## THE TASK
Excerpt from the entries below: please repeat exactly the lines from the one containing "The height and" through the last one, both ends included, with no pictures.

Saved entries
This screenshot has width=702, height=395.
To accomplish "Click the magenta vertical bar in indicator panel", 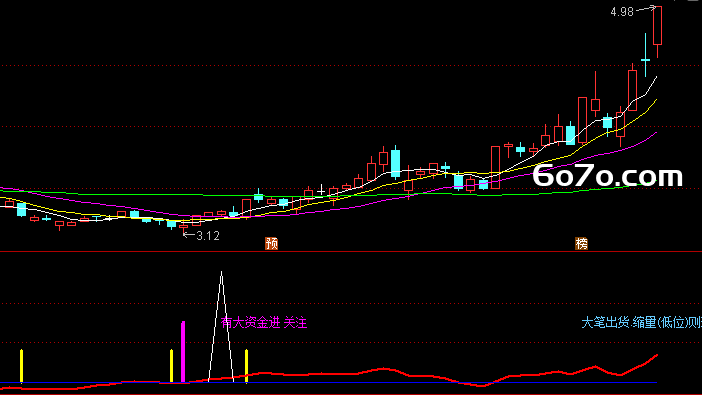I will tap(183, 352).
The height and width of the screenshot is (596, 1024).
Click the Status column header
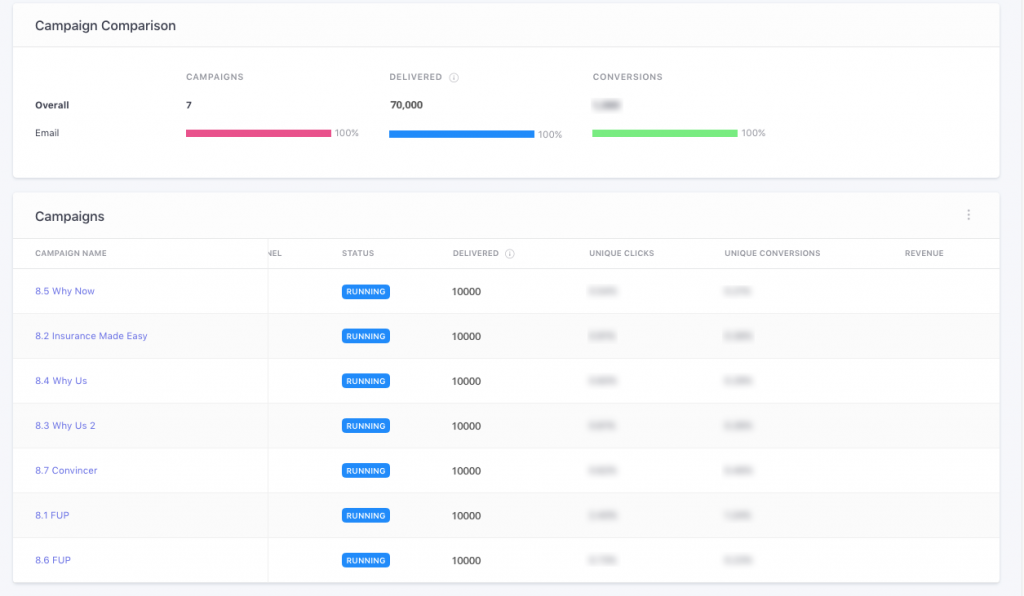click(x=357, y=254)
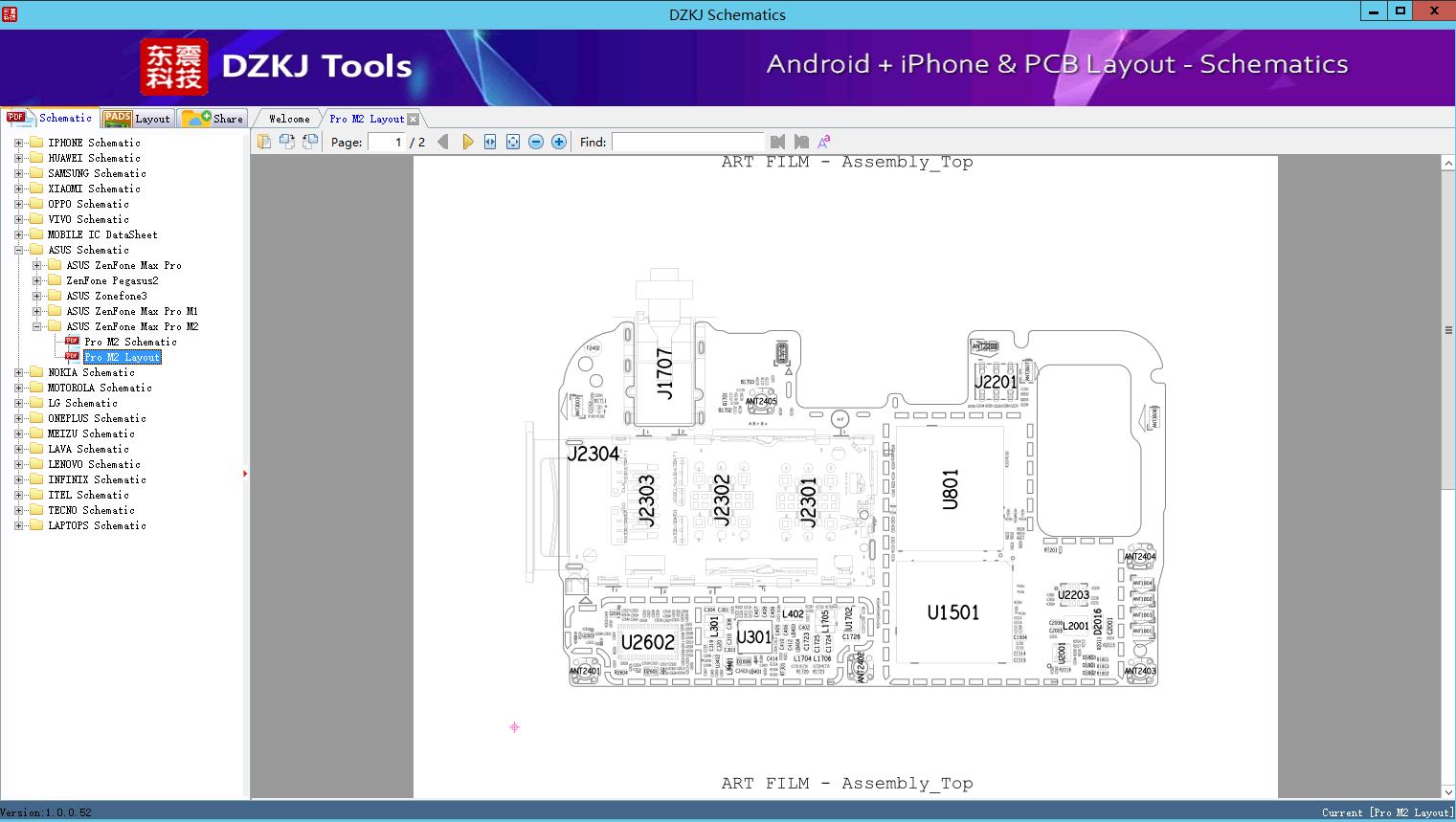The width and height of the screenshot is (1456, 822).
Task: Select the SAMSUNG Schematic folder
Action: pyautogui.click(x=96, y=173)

## RESULT FOR THIS TASK
The height and width of the screenshot is (596, 1024).
Click the Status column header
click(x=357, y=254)
The width and height of the screenshot is (1456, 822).
Task: Select the SAMSUNG Schematic folder
Action: pyautogui.click(x=96, y=173)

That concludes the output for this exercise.